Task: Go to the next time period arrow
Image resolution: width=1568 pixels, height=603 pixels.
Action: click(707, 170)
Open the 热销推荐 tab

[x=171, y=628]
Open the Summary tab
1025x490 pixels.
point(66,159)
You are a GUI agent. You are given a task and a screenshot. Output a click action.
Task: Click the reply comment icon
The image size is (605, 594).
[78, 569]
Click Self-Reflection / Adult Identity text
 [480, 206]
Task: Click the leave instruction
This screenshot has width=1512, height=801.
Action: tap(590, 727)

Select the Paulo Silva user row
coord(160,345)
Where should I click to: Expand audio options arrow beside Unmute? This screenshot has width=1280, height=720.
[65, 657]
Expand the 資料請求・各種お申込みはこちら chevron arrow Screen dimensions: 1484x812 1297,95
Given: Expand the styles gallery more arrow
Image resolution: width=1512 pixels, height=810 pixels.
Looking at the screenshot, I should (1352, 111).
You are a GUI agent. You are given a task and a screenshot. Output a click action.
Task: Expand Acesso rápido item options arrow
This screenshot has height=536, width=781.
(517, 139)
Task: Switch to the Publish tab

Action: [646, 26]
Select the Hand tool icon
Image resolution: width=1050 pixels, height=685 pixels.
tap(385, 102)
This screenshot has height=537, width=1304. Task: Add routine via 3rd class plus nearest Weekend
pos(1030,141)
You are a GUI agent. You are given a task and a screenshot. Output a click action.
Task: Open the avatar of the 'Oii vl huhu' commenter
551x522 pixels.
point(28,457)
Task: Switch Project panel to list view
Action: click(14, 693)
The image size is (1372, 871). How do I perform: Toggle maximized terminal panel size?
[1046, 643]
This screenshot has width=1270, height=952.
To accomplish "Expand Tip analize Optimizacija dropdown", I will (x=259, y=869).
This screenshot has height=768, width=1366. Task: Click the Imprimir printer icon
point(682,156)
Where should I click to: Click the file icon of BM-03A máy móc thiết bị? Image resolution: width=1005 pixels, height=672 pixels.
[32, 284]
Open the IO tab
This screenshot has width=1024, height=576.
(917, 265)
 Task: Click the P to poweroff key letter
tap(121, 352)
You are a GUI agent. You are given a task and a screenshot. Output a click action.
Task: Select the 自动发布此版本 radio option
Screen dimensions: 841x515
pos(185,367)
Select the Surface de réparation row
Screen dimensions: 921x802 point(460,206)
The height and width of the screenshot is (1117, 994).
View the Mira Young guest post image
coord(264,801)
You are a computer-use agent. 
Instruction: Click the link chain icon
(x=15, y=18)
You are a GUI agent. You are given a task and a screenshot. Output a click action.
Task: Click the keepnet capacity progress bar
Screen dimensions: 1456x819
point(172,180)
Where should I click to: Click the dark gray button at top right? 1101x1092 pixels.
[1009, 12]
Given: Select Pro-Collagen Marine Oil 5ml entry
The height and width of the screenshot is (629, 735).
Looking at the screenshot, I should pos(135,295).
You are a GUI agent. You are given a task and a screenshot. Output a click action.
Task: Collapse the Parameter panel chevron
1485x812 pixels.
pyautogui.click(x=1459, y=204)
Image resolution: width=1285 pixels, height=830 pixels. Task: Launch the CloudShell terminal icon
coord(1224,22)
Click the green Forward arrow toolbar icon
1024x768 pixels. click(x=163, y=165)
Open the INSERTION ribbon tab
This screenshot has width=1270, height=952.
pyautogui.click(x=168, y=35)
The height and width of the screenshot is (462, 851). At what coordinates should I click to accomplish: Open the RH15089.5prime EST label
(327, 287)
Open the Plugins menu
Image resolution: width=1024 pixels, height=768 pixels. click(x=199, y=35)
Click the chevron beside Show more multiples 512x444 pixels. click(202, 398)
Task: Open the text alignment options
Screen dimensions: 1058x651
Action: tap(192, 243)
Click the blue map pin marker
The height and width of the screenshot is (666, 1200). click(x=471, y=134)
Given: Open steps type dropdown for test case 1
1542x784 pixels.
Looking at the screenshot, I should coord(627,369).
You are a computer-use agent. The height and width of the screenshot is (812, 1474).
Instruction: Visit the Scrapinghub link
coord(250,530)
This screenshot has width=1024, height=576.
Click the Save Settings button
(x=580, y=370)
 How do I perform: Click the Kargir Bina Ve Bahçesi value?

□ □ □ □

What is needed is a word-for-word copy of all the material.

Task: Go to the next time period arrow
Image resolution: width=1568 pixels, height=603 pixels.
Action: click(707, 170)
Open the 热销推荐 tab

[x=171, y=628]
Open the Summary tab
1025x490 pixels.
point(66,159)
You are a GUI agent. You are given a task and a screenshot. Output a click action.
Task: Click the reply comment icon
The image size is (605, 594).
[78, 569]
Click Self-Reflection / Adult Identity text
 [480, 206]
Task: Click the leave instruction
This screenshot has width=1512, height=801.
Action: tap(590, 727)

Select the Paulo Silva user row
coord(160,345)
Where should I click to: Expand audio options arrow beside Unmute? This screenshot has width=1280, height=720.
[65, 657]
Expand the 資料請求・各種お申込みはこちら chevron arrow Screen dimensions: 1484x812 1297,95
Given: Expand the styles gallery more arrow
Image resolution: width=1512 pixels, height=810 pixels.
Looking at the screenshot, I should (1352, 111).
You are a GUI agent. You are given a task and a screenshot. Output a click action.
Task: Expand Acesso rápido item options arrow
This screenshot has height=536, width=781.
(517, 139)
Task: Switch to the Publish tab

Action: [646, 26]
Select the Hand tool icon
Image resolution: width=1050 pixels, height=685 pixels.
tap(385, 102)
This screenshot has height=537, width=1304. Task: Add routine via 3rd class plus nearest Weekend
pos(1030,141)
You are a GUI agent. You are given a task and a screenshot. Output a click action.
Task: Open the avatar of the 'Oii vl huhu' commenter
551x522 pixels.
point(28,457)
Task: Switch Project panel to list view
Action: click(14, 693)
The image size is (1372, 871). How do I perform: Toggle maximized terminal panel size?
[1046, 643]
This screenshot has width=1270, height=952.
To accomplish "Expand Tip analize Optimizacija dropdown", I will (x=259, y=869).
This screenshot has height=768, width=1366. Task: Click the Imprimir printer icon
point(682,156)
Where should I click to: Click the file icon of BM-03A máy móc thiết bị? Image resolution: width=1005 pixels, height=672 pixels.
[32, 284]
Open the IO tab
This screenshot has width=1024, height=576.
(917, 265)
 Task: Click the P to poweroff key letter
tap(121, 352)
You are a GUI agent. You are given a task and a screenshot. Output a click action.
Task: Select the 自动发布此版本 radio option
Screen dimensions: 841x515
pos(185,367)
Select the Surface de réparation row
Screen dimensions: 921x802 point(460,206)
The height and width of the screenshot is (1117, 994).
View the Mira Young guest post image
coord(264,801)
You are a computer-use agent. 
Instruction: Click the link chain icon
(x=15, y=18)
You are a GUI agent. You are given a task and a screenshot. Output a click action.
Task: Click the keepnet capacity progress bar
Screen dimensions: 1456x819
point(172,180)
Where should I click to: Click the dark gray button at top right? 1101x1092 pixels.
[1009, 12]
Given: Select Pro-Collagen Marine Oil 5ml entry
The height and width of the screenshot is (629, 735).
Looking at the screenshot, I should pos(135,295).
You are a GUI agent. You are given a task and a screenshot. Output a click action.
Task: Collapse the Parameter panel chevron
1485x812 pixels.
pyautogui.click(x=1459, y=204)
Image resolution: width=1285 pixels, height=830 pixels. Task: Launch the CloudShell terminal icon
coord(1224,22)
Click the green Forward arrow toolbar icon
1024x768 pixels. click(x=163, y=165)
Open the INSERTION ribbon tab
This screenshot has width=1270, height=952.
pyautogui.click(x=168, y=35)
The height and width of the screenshot is (462, 851). At what coordinates should I click to accomplish: Open the RH15089.5prime EST label
(327, 287)
Open the Plugins menu
Image resolution: width=1024 pixels, height=768 pixels. click(x=199, y=35)
Click the chevron beside Show more multiples 512x444 pixels. click(202, 398)
Task: Open the text alignment options
Screen dimensions: 1058x651
Action: tap(192, 243)
Click the blue map pin marker
The height and width of the screenshot is (666, 1200). click(x=471, y=134)
Given: Open steps type dropdown for test case 1
1542x784 pixels.
Looking at the screenshot, I should coord(627,369).
You are a computer-use agent. The height and width of the screenshot is (812, 1474).
Instruction: Visit the Scrapinghub link
coord(250,530)
This screenshot has width=1024, height=576.
Click the Save Settings button
(x=580, y=370)
 How do I perform: Click the Kargir Bina Ve Bahçesi value?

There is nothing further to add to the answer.